Geographic Arbitrage Will Accelerate Your Wealth Building. Is It Worth It?

Editor’s note: Today’s Post is from our PhREI Network partner, Jordan Frey MD, The Prudent Plastic Surgeon.

Geographic arbitrage? What is that and what is it good for? Jordan breaks down the meaning of geographic arbitrage and describes how he is applying this concept. Lauren and I also used this strategy by choosing to purchase our primary residence outside of Los Angeles. This strategy can implemented at any stage of your investing career… check it out.

Published by The Prudent Plastic Surgeon on October 8, 2020

Geographic arbitrage is the concept that you can shelter your money and increase wealth quicker by living in a city/region with lower expenses – usually in the form of lower taxes or cost of living.

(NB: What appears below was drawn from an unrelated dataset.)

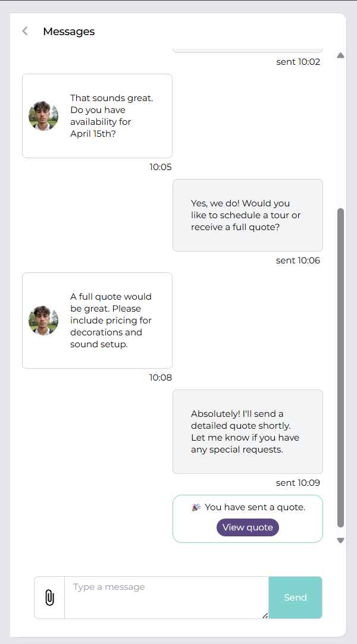The width and height of the screenshot is (357, 644).
Task: Click the 'sent 10:09' timestamp
Action: 298,483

Basically, your dollar will stretch further in a more geographically arbitraged location.

The premise of geographic arbitrage as a whole makes sense

If you have the same amount of money, but pay less for goods, services, and taxes, you will have more money to save, invest, and build wealth.

Obviously, your behavior will play an even more important role, regardless of geographic location. A physician making $300,000 in San Fransisco may be a prodigious saver and accumulator of wealth, live frugally, and retire early. A different physician living in Boise also making $300,000 annually may spend her money on fancy toys, be an under accumulator of wealth, and have to work many extra years because she didn’t save for retirement.

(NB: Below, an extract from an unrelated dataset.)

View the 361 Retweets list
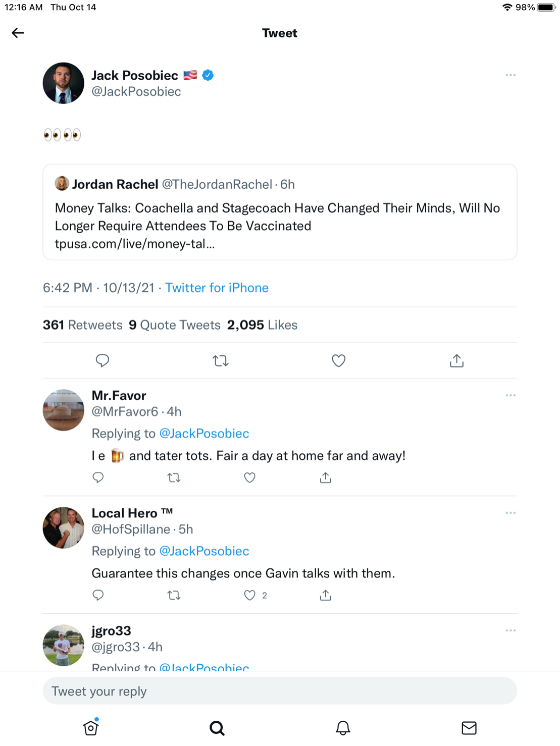 [83, 325]

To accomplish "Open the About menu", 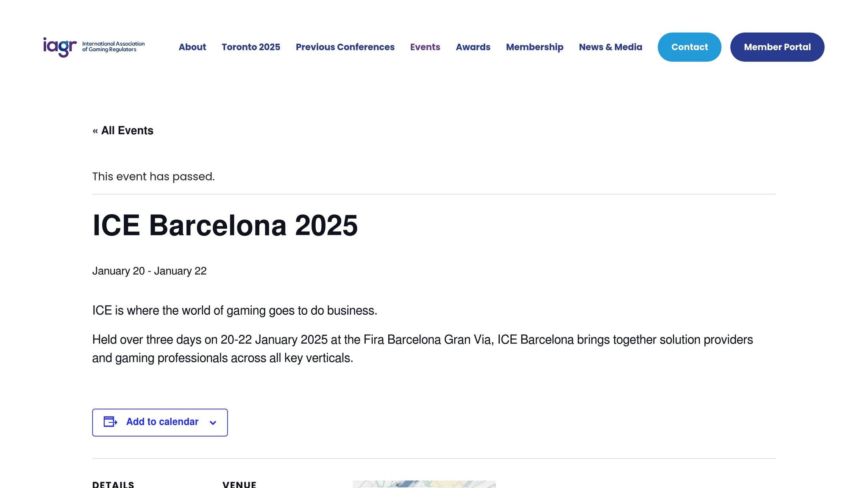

This is why it is pretty much impossible to determine the geographic regions that physicians or other high income professionals do the best and the worst. Ultimately, it comes down to behavior. No matter where you live, you absolutely can achieve financial well-being and freedom.

So, is geographic arbitrage worth pursuing?

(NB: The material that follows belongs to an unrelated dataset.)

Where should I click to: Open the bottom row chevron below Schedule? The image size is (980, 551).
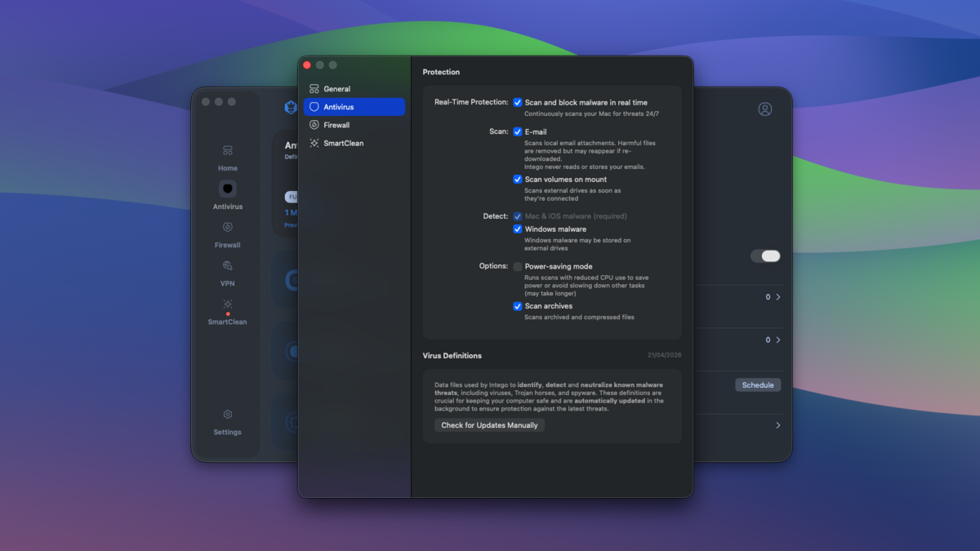pos(777,425)
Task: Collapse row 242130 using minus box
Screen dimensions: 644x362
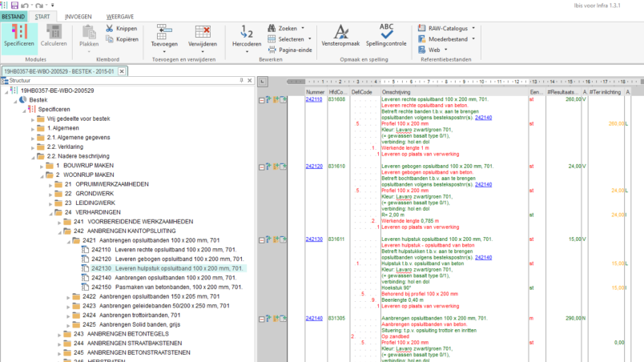Action: (x=260, y=239)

The point of this article is not to argue whether geographic arbitrage works or not.

It does.

If you take the same person, the same salary, the same financial behaviors and tendencies, living in a location with less taxes and lower cost of living will accelerate wealth building.

The question that I am seeking to answer though is whether geographic arbitrage is worth pursuing for the average physician?

I’ll use myself as an example

In July 2020, I graduated after 7 years of training in plastic surgery and microsurgery. For those 7 years, I lived in New York City…in Manhattan to be exact.

According to Numbeo, New York City has the highest cost of living (COL) out of any city in North America. Its COL index is 100.

In my last year of training in New York City, our annual pre-tax income (married filing jointly) was $87,130. This does seem like a lot for a resident, but remember that I was a PGY-7 and the ACGME salaries for residents in NYC are increased to account for some of the cost of living.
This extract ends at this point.